COMING UP | Share Your Colours For Rare Disease Day 2023
The Thalassaemia International Federation (TIF), advocating globally for the rights of people with thalassaemia, sickle cell disease and rare anaemias, and fighting to ensure equitable access to diagnosis, treatment and quality care for every patient with these disorders across the world, unites its voice with the Rare Disease Day movement and stands in solidarity with more than 300 million people living with a rare condition worldwide.

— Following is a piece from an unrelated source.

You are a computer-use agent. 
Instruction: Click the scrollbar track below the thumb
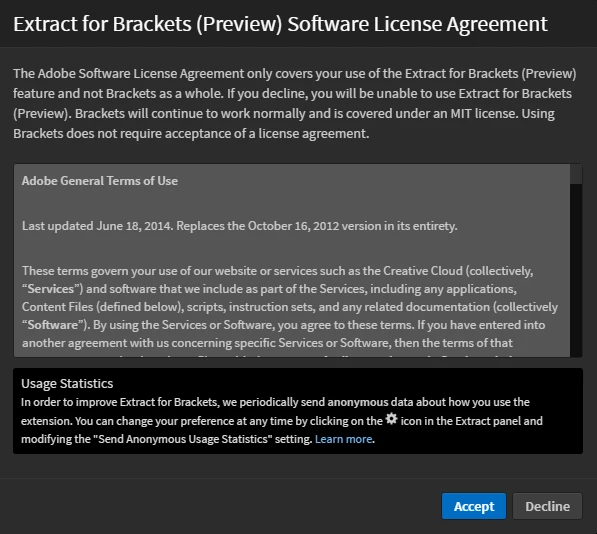click(x=576, y=270)
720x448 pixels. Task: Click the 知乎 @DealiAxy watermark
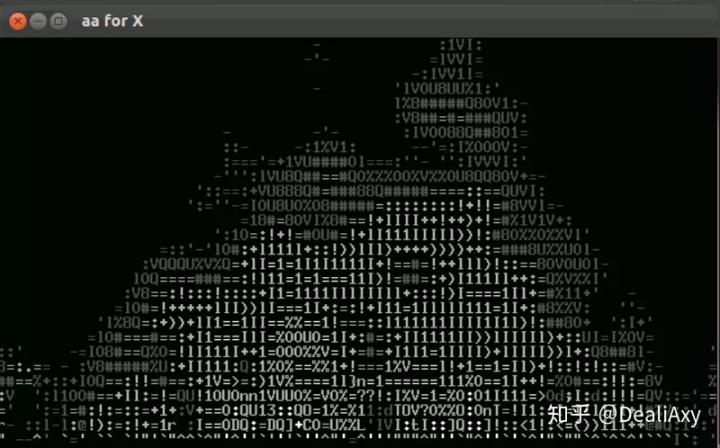pyautogui.click(x=624, y=415)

A Few Words About Rare Diseases and the RDD2023 Campaign
Rare Disease Day (RDD) is the official international awareness-raising campaign for rare diseases which takes place on February 28. The main objective of the campaign is to raise awareness amongst the general public and decision-makers about rare diseases and their impact on patients’ lives.

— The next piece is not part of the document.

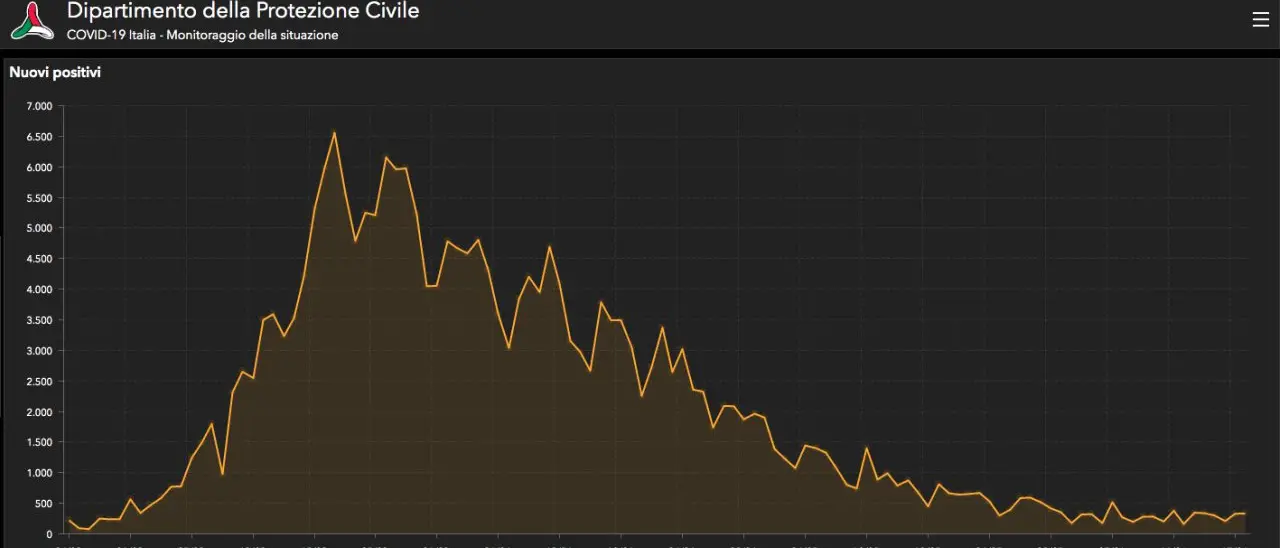This screenshot has height=548, width=1280.
Task: Click the 5.000 y-axis label
Action: click(39, 228)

A disease is defined as ‘rare’ when it affects fewer than 1 in 2,000 people. Over 6,000 rare diseases are characterized by a broad diversity of disorders and symptoms that vary not only from disease to disease, but also from patient-to-patient suffering from the same disease.

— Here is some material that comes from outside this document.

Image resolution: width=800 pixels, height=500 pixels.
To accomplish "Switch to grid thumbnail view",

Relatively common symptoms can hide underlying rare diseases leading to misdiagnosis and delaying treatment. Quintessentially disabling, the patients’ quality of life is affected by the lack or loss of autonomy due to the chronic, progressive, degenerative, and frequently life-threatening aspects of the disease.
The fact that there are often no existing effective cures adds to the high level of pain and suffering endured by patients and their families.
This year, the Rare Disease Day campaign’s focus is equity. Everyone deserves equitable opportunities and access to health care but people living with a rare disease are more likely to experience treatment inequality, misdiagnosis and isolation.
Join the Movement and Share Your Colors!
Once again, the key message for Rare Disease Day 2023 is ‘Share Your Colours!
Organizations and individuals across the world are encouraged to join the RDD2023 movement and dedicated campaign through various activities, build awareness and help make a difference for rare disease patients and families.